Title: Surgical Management of Complex Anomalous Head Posture in Idiopathic Infantile Nystagmus
Description:
Idiopathic infantile nystagmus (IIN) is usually associated with a null zone, which is the zone of minimal nystagmus intensity.
An anomalous head posture (AHP) is adopted to shift the null zone from an eccentric position to primary position.
A complex AHP may include head position involvement in different ocular axes-namely face turn, chin elevation or depression and head tilt or a combination of these.
Surgically, various procedures have been described for correction of this condition.
We evaluated 2 children aged six and ten years, who presented with shaking of eyes along with presence of a complex AHP.

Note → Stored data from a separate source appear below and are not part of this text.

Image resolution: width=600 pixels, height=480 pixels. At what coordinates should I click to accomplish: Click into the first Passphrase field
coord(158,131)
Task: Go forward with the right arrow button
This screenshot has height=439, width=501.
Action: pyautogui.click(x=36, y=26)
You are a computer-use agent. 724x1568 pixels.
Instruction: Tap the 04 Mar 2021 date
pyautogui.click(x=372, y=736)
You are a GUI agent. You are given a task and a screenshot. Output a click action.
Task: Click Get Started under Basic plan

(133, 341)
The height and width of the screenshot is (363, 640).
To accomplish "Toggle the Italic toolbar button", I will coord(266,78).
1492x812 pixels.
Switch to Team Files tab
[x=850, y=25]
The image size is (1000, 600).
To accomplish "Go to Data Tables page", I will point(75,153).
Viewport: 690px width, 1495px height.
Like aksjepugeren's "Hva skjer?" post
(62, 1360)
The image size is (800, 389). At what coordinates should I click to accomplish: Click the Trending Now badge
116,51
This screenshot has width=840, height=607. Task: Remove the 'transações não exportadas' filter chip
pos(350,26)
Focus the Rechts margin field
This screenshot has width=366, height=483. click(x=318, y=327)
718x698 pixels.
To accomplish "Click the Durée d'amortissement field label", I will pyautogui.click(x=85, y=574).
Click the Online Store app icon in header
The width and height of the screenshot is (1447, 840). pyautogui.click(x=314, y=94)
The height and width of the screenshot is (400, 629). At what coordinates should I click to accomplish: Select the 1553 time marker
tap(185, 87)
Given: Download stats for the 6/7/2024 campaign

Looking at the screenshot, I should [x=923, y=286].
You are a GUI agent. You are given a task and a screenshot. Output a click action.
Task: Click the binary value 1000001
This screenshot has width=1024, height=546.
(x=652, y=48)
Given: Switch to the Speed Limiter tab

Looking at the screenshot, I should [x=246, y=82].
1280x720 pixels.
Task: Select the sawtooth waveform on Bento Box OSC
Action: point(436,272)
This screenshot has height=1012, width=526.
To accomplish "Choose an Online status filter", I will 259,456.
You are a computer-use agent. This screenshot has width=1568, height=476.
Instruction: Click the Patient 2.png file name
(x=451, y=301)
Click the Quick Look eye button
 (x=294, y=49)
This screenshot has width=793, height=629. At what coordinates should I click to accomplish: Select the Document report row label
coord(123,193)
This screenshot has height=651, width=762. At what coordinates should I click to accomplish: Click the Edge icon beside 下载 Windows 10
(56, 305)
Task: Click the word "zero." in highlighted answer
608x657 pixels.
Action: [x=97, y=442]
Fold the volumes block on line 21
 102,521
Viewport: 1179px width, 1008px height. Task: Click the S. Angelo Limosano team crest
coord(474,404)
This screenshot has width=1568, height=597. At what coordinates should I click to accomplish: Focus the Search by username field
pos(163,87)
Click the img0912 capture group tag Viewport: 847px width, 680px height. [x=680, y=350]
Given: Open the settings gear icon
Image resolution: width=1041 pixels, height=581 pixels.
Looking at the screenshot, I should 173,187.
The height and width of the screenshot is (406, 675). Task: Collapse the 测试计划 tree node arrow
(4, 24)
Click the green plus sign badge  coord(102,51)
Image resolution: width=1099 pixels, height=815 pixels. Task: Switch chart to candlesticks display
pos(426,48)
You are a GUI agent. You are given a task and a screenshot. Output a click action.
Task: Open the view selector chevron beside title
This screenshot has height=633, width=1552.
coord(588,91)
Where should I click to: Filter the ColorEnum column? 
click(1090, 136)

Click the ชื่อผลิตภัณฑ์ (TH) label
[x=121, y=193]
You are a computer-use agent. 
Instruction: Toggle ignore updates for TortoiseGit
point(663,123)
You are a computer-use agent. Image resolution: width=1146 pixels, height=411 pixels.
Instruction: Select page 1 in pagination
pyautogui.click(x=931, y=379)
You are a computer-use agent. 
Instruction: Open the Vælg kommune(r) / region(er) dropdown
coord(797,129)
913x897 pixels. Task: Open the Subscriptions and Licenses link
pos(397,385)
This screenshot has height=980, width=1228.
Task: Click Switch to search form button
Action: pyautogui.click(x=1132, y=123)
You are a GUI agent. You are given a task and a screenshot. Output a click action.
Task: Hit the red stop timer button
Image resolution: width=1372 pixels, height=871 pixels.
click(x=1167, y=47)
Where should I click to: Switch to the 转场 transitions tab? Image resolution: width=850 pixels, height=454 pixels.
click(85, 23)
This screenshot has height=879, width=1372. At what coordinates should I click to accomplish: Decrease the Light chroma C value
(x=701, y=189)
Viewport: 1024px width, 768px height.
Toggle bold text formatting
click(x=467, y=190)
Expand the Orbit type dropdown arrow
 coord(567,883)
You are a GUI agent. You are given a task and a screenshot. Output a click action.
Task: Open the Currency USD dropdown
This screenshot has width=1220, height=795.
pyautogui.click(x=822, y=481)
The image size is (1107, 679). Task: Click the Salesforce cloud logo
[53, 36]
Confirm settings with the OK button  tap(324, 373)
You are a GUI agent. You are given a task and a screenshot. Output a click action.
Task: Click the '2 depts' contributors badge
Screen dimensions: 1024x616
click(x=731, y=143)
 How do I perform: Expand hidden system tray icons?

First child had 20 degrees right face turn, 20 degrees right head tilt and 10 degrees of chin elevation.
She underwent a combination of 2 procedures-augmented Anderson’s procedure for correction of right face turn and modification of Kestenbaum procedure for right head tilt along with bilateral IR recession, for correction of chin elevation.
Postoperatively, AHP was satisfactorily corrected to 5 degrees face turn and minimal head tilt, and it remained stable for one year.
The second child had left face turn 15 degrees, with right head tilt of 20 degrees and chin depression 10 degrees.
He underwent a combination of 2 procedures-augmented Anderson’s procedure for correction of left face turn and modification of Kestenbaum procedure for right head tilt along with bilateral SR recession, for correction of chin depression.
Postoperatively, AHP was satisfactorily corrected to 5 degrees face turn and minimal head tilt, which remained stable over a period of one year.
In both cases, AHP was corrected by operating on only 2 muscles in each eye (one horizontal and one vertical) at a time.
As both cases presented with combination of both torsional and vertical components of AHP, we decided to treat them both by surgery on a single vertical rectus muscle bilaterally to correct the chin position (elevation or depression), as well as torticollis (transposition of vertical recti, either nasally or temporally as needed).
Since a third rectus muscle was not operated upon, there was a lesser possibility of developing anterior segment ischaemia.
Additionally, as all components of AHP were corrected in one session, need for a second procedure under general anaesthesia to correct residual AHP was avoided in both cases.